Cooperation will also prove invaluable in the face of the uncertainty caused by structural challenges.
A first structural challenge is the digital revolution. The digital revolution is being fuelled by a wave of cutting-edge technologies, but also by the surge of new players. This new competition is being driven by fintech start-ups, but also, more importantly, by tech firms that have started to expand into the financial sector. Here in Asia, you can testify as to just how rapidly big tech firms can impact the financial sector.
While ensuring a level playing field between competitors, our role as a central bank and supervisor is to guarantee that the digital revolution eventually delivers on its promises regarding increased security and efficiency. At the same time, incumbents should be prepared to adapt. Their business models are being challenged by the unbundling of financial services and by increasing customer expectations in terms of responsiveness and autonomy.
The answers are not easy and cannot be uniform, but I expect that only the most digitally agile financial companies will eventually prove financially resilient.
Against this background, France has many assets that can make it a leader in digital innovation in Europe, and the Banque de France is committed to playing its part in this regard. Through its Fintech Innovation Hub, which has welcomed over 400 innovative players since 2016, the Banque de France promotes active and open dialogue with all market stakeholders, with the aim of building streamlined regulation for digital innovation.
The Banque de France is also committed to leveraging new technologies for its own digital transformation. We are already running an interbank blockchain called “MADRE” to automate the generation of creditor identifiers. I am convinced that by conducting their own experiments, central banks and regulators are more capable of designing relevant policies and regulations for digital finance.
A second structural challenge is climate change, which is perhaps less tangible than the digital revolution but certainly no less significant.
The transition to a low-carbon economy requires shifting thousands of billions of dollars from carbon intensive industries. As a result, beyond green bonds, we also have to develop new financial products to bridge this green finance gap. I am thinking of green securitisation, green covered bonds, and green loans accessible to individuals, SMEs and start-ups.
France is at the forefront of this challenge. Four out of the world’s top ten green bond book-runners are French banks.
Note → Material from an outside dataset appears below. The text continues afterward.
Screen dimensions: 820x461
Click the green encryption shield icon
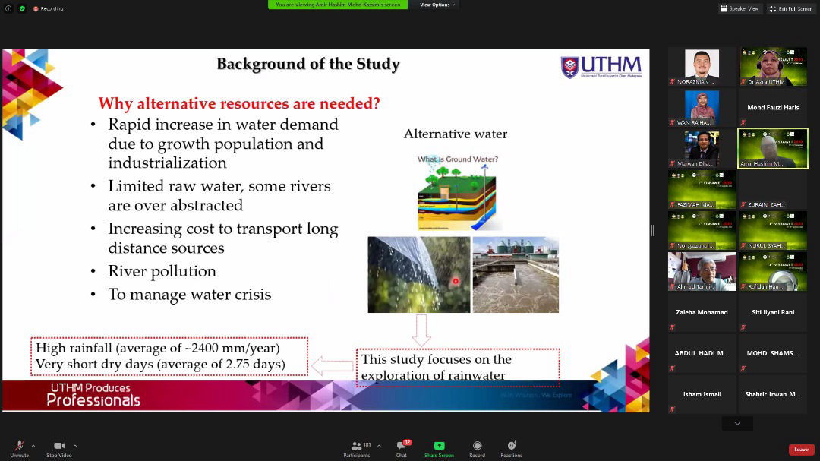point(22,8)
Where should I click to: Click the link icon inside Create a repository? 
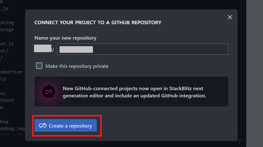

France is among the top three green bond issuers. This trend is being supported by public action: a law has been introduced requiring investors and listed companies to disclose their climate-related risks; the French State issued the largest green sovereign bond in 2017.
We also believe that central banks and supervisors must play their part as, in the long run, climate stability is one of the main determinants of financial stability, which is their mandate. This is a shared conviction. At the One Planet Summit in Paris in December 2017, the Banque de France, with the support of other central banks and supervisors, launched the Network for Greening the Financial System (NGFS), which now comprises some 30 central banks, supervisors and international organisations, including four Asian members, and will certainly attract more in the coming years.
Let me now conclude by quoting Nassim Nicholas Taleb, the famous author of The Black Swan. He once wrote that uncertainties can be like the wind which “extinguishes a candle and energises fire”, and added the following: “You want to use them, not hide from them. You want to be the fire and wish for the wind”. My wish is that the ongoing uncertainties will become the wind that deepens our bilateral and multilateral cooperation. On that hopeful note, I wish you a very Happy New Year and for the time being an inspiring and fruitful conference.